“A nearly impenetrable thicket of geekitude…”

Porcelain

Posted on May 12, 2023 at 23:57

It was twenty years ago today, Sgt. Pepper told the band to play…

No. Wait. That’s not right; let me start again.

My very first post to this “weblog” (as the term still was then) was exactly twenty years ago. The colophon has some of the story of how the implementation has changed over the years, but today I thought it would be more interesting to look and see what if anything I have learned from two decades writing here. There are not many things in your life you end up devoting effort to over that span of time, after all.

Some statistics, just for fun: there are 260 posts here excluding this one but including the iay@there side-blog I ran for a few months in 20041. That’s an average of a bit over one post a month, but you can see from the Archives page that my output has been rather uneven: I’m not at all sure what happened to silence me in 2015–2016, as most people would claim it’s usually pretty difficult to get me to shut up.

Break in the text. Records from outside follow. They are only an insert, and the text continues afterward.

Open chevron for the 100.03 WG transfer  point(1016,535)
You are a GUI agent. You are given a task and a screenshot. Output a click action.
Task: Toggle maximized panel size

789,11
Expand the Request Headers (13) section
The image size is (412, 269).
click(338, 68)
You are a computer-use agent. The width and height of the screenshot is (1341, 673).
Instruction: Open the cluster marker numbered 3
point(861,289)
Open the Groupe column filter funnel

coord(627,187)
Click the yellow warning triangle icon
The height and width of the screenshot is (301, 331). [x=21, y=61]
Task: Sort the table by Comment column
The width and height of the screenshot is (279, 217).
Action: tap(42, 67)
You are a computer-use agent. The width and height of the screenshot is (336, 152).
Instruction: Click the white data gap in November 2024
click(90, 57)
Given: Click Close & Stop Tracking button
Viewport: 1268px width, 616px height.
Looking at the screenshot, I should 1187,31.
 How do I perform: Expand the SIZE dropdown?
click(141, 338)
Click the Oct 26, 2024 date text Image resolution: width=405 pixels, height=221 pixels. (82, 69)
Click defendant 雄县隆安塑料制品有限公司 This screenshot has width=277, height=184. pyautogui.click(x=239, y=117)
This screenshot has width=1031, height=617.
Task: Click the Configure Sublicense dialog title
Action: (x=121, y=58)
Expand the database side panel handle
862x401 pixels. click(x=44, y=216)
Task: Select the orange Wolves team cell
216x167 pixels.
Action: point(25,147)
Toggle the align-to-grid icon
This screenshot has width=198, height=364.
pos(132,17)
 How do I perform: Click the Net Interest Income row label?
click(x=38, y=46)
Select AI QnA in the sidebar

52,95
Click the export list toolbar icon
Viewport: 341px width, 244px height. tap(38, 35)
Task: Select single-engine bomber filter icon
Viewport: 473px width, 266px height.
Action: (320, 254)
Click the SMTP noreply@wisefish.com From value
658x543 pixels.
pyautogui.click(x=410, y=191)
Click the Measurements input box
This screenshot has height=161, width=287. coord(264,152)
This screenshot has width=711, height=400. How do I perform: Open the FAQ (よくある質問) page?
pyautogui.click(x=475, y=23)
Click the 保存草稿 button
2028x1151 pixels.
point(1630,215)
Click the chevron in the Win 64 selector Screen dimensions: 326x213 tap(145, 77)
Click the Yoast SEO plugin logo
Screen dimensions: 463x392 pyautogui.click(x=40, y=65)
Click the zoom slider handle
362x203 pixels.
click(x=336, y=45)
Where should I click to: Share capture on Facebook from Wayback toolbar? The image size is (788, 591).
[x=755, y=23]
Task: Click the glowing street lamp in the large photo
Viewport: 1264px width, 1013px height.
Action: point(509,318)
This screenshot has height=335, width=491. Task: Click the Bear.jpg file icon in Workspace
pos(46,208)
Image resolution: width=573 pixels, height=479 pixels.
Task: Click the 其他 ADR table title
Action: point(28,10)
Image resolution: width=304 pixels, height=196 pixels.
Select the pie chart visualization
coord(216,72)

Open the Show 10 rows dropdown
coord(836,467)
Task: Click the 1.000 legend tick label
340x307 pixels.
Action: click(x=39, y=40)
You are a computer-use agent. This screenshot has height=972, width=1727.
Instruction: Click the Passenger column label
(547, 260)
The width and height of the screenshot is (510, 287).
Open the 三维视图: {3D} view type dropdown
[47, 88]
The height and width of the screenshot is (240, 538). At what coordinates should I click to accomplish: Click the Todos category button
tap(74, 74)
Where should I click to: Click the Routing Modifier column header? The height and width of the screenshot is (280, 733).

Looking at the posts on the main blog by tag, I wasn’t surprised to find that the biggest cluster of subjects has been around digital identity, cryptography, and security more generally. That’s been my principal line of work for most of this time, after all.

If you include both blogs, though, “virtual reality” actually wins out. That might be a little surprising unless you’re aware of my brief career as a professional construction worker in the Second Life virtuality.

Over the years several communities have, I believe, found this blog useful. The most surprising to me, certainly at the time, was the result of the spectacular success of a pair of articles I wrote in 2003 about my experiments with 8-bit microcontrollers. They were so popular — presumably because they were just in the right place at the right time — that the advertisements I ran on PIC16C745/765: microcontrollers with USB and My Very First USB Peripheral were enough to pay my hosting fees for that year, which was nice. They are are the only pages I’ve ever run advertisements on, and I no longer serve up anything I’d need to host a cookie banner for, not even analytics.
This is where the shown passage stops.